The time window before irreversible damage occurs is extremely short.
Capillary leakage and inflammatory response due to endothelial damage cause leakage of fluid and protein into the orbit. Because hardening of the skin from full-thickness eyelid burns inhibits elastic expansion, this syndrome can occur with a smaller increase in volume than usual 5). Blood flow to the optic nerve is determined by “perfusion pressure/blood flow resistance”; interstitial edema increases blood flow resistance, and decreased intravascular volume reduces perfusion pressure, leading to ischemia.
A burn case has been reported in which AION was avoided on the side where lateral canthotomy was performed (left eye), but AION developed on the untreated side (right eye), suggesting that early lateral canthotomy may prevent AION in severe burn patients 5).
Subperiosteal hematomas are not easily absorbed spontaneously, and organization and fibrosis of the hematoma can cause permanent tissue damage.

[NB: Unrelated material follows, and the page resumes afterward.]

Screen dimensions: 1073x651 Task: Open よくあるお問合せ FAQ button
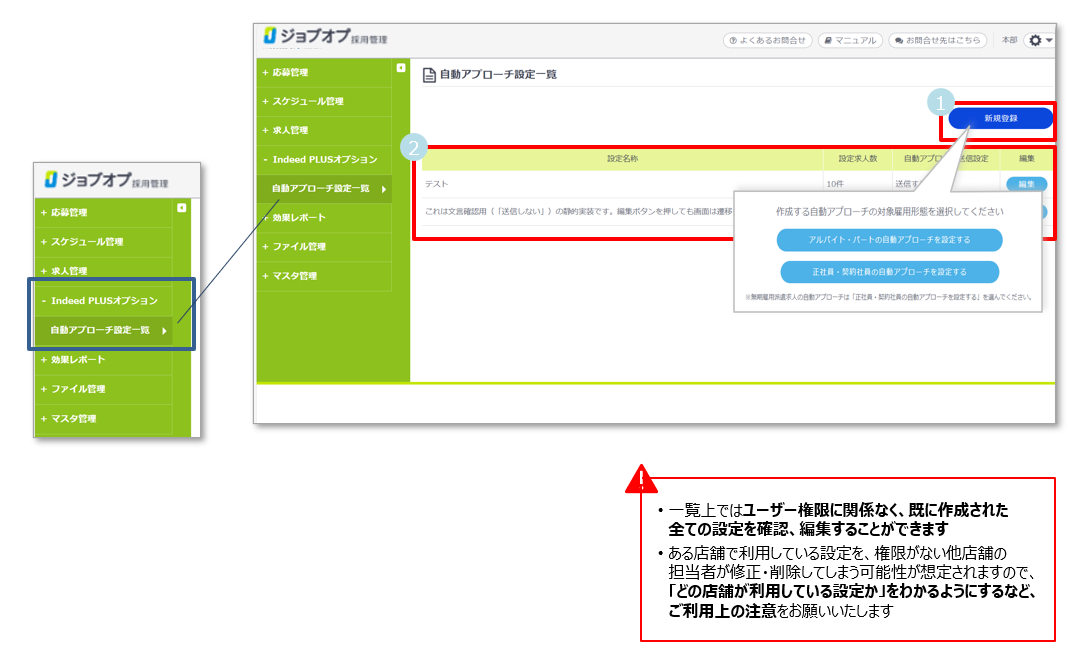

Intramuscular hemorrhage within the extraocular muscles can cause diplopia, and if a subperiosteal hematoma extends to the orbital apex, it can lead to optic neuropathy.
Kushwaha et al. (2021) reported a case of orbital compartment syndrome in a 57-year-old male who developed proptosis, IOP 35 mmHg, and loss of pupillary reflex after cardiac arrest and CPR 6). CT showed no retrobulbar hematoma, only soft tissue swelling. Lateral canthotomy and cantholysis reduced IOP to 11 mmHg and pupillary reflex recovered. The cause was presumed to be capillary leakage and prolonged hypoxia after CPR, and recognition as a rare cause of non-traumatic orbital compartment syndrome is needed.
Mathews & Knight (2022) reported a 28-year-old female who developed orbital compartment syndrome with IOP 60 mmHg due to rupture of a carotid-cavernous aneurysm after vomiting and dry heaves, via a carotid-cavernous fistula 7). Lateral canthotomy reduced IOP to 25 mmHg, followed by coil embolization. Visual acuity recovered to 20/20 at 9 months. CCA/carotid-cavernous fistula should be considered as a cause of spontaneous orbital compartment syndrome without trauma or surgery.
Toh & Cameron (2022) reported a case where a patient with sinusitis experienced rupture of the lamina papyracea triggered by changes in cabin pressure during air travel, leading to orbital subperiosteal abscess and subsequent orbital compartment syndrome 8). The abscess was drained via lateral canthotomy and transconjunctival approach. Culture was positive for Serratia marcescens. Final visual acuity was 6/120. This case demonstrates that air travel in patients with sinusitis can precipitate this syndrome due to barotrauma.
A classification system evaluating the severity of orbital emphysema in four stages (Stage I to IV) has been reported 3). It ranges from Stage I (no clinical signs, only imaging findings) to Stage IV (central retinal artery occlusion), and may be useful in determining treatment strategy.
Pyon et al. (2022) reported a 60-year-old woman who developed orbital compartment syndrome due to bilateral orbital plasmacytoma as extramedullary extension of multiple myeloma 9). Despite triple topical therapy, IOP only decreased to 30–33 mmHg. Improvement was achieved with chemotherapy (DCEP regimen) plus palliative radiotherapy (2000 cGy/10 fractions). The median survival of patients with orbital plasmacytoma is reported to be 28 months, which is worse than that of extramedullary plasmacytoma at other sites (8.3 years).
A needle manometer technique for directly measuring orbital compartment pressure is being developed as a new diagnostic aid. It has the potential to directly quantify the compartment pressure of orbital soft tissues, which cannot be measured with a tonometer, and is expected to improve the accuracy of treatment decisions.